Berichtet wird über den Stacheldraht-Zaun, den Griechenland mit Förderung durch die EU erbaute, um Flüchtlingen den Landweg aus der Türkei zu versperren.
Ins rechte Licht gerückt wird auch ein vier Milliarden schwerer Fond der EU, der unter der Bezeichnung „Solidarität und Steuerung“ zur Abwehr von Flüchtlingen eingesetzt wird. Eine Milliarde stellte demnach die EU zur Verfügung, um Zäune, Überwachungsanlagen und Grenzkontrollen auszuweiten.

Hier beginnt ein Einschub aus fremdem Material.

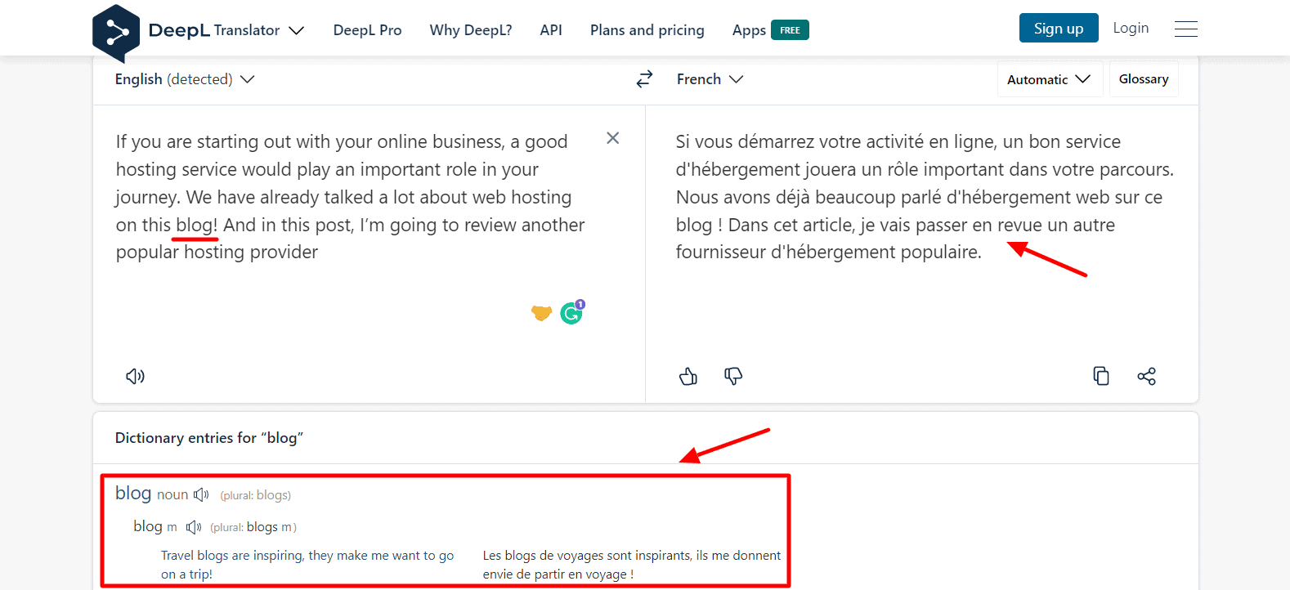1290x590 pixels.
Task: Play pronunciation of blog noun entry
Action: [x=201, y=495]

Dargestellt werden im Artikel Zahlen, nach denen Spanien 180 Millionen Euro, Griechenland 120 Millionen Euro und Italien 112 Millionen Euro für Maßnahmen zur Flüchtlingsabwehr erhielt.
Doch bei Stacheldrähten soll es nicht bleiben, diskutiert werde über eine intelligente Grenzsicherung. Die Europäische Union plane drei Hochtechnologieprogramme, mit denen eine noch bessere Überwachung der See- und Landgrenzen möglich sein solle. Wärmebildkameras sollten illegale Grenzübertreter aufspüren und biometrische Datenbanken Einreisender sollten auch ohne Papiere zuverlässig registriert werden.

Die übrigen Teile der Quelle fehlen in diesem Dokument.